4.3 Is there a future for leadership as we know it?
In her fascinating book, Dare to Unlead: The art of relational leadership in a fragmented world (2022), corporate change-maker Céline Schillinger makes the point that the leadership styles that worked when we were an industrial society, are no longer fit for purpose in a knowledge based one. She explains that what we need are ‘leaders who can gain a better understanding of the world around them, who can facilitate connections between different domains and areas of expertise, and who can enable us to change what doesn’t work.’
How we get there, she suggests, is through focusing on the three ‘universal values’ of liberty, equality and fraternity, giving individuals the freedom to exercise their judgement and develop their agency; embracing collective working practices and encouraging peer leadership; and inspiring a shared commitment to a common cause, forming communities based on intent and impact.

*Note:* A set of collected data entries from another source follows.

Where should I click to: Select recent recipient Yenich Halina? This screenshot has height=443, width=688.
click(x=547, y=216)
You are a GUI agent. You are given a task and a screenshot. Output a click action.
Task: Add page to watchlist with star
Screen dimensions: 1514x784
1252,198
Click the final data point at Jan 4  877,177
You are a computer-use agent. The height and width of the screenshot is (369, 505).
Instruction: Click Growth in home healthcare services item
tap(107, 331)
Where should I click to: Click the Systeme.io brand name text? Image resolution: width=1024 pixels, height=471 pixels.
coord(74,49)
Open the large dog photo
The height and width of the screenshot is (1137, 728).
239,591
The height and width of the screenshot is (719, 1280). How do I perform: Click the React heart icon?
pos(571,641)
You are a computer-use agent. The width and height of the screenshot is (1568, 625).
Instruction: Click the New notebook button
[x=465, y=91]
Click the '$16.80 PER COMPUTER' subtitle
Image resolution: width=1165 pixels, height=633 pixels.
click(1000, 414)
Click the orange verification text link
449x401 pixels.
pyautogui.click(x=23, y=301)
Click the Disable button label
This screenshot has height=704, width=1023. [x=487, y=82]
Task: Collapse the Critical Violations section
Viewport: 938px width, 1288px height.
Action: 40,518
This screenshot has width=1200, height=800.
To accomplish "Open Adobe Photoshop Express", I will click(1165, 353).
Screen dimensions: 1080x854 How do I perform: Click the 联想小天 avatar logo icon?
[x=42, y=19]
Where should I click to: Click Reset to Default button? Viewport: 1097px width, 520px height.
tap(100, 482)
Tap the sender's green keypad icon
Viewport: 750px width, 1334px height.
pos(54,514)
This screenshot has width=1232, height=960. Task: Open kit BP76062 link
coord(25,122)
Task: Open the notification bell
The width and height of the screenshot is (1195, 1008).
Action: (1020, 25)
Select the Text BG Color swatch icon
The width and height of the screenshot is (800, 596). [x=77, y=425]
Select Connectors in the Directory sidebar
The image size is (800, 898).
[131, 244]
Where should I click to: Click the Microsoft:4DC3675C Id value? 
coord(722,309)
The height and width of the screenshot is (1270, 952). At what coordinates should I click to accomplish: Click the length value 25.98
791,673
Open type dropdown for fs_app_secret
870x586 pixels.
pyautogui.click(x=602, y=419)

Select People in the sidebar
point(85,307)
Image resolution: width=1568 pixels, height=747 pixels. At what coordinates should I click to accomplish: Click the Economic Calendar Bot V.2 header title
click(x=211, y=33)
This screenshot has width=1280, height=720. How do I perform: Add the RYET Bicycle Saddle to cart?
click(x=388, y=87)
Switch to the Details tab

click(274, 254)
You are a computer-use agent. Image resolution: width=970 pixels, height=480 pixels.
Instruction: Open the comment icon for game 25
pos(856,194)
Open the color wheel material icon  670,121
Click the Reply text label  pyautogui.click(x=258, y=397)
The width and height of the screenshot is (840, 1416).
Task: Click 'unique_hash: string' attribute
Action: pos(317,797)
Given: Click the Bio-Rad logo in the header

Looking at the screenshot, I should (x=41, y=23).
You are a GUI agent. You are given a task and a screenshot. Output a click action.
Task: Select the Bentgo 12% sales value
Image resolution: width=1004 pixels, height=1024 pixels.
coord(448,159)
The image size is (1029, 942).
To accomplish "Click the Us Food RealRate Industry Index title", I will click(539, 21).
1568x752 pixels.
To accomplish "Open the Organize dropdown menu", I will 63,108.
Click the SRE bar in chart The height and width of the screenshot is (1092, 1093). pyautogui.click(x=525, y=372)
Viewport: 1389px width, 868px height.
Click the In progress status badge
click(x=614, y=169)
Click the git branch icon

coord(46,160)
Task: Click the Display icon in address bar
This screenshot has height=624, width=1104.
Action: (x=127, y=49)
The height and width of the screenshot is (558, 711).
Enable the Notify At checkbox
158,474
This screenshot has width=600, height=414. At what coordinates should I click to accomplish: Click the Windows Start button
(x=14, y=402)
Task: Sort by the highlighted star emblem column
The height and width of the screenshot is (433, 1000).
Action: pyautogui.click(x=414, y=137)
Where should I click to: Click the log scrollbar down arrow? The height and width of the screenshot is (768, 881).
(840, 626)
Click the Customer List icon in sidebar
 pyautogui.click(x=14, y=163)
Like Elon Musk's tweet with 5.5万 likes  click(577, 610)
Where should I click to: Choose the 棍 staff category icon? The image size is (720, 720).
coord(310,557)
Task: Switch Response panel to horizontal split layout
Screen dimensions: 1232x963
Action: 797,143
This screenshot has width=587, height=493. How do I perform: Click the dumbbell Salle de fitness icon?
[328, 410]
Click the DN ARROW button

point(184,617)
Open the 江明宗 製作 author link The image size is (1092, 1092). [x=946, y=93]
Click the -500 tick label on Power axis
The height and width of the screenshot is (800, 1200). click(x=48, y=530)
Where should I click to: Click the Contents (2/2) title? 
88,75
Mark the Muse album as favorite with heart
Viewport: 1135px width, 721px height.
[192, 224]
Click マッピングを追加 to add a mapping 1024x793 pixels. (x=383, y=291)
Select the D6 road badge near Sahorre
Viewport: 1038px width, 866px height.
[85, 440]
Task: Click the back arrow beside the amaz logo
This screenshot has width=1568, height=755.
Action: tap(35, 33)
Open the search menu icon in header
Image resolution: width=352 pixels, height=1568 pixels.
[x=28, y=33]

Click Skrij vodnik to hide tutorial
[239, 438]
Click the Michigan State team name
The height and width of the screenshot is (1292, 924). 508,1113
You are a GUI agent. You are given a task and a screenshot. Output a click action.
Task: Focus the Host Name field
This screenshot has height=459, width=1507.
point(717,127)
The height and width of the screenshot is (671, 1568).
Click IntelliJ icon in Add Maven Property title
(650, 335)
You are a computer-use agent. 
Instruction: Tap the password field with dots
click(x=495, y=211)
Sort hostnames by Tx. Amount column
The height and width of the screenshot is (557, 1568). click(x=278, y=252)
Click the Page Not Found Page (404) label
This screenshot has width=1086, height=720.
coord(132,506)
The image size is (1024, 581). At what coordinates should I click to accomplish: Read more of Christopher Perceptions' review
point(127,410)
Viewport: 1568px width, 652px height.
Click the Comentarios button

In a recent interview (Schillinger, 2022), she explained:
I think our organizations, and more generally our society, are sick – they make us sick. This is because of a noxious leadership that we continue to perpetuate, revere even, despite all the evidence that it doesn't work. We keep putting leaders on a pedestal, attributing to them singular virtues, linked to their charisma or to the way they demonstrate a ‘natural’ authority, which places them in our minds – and in organizational charts – above others.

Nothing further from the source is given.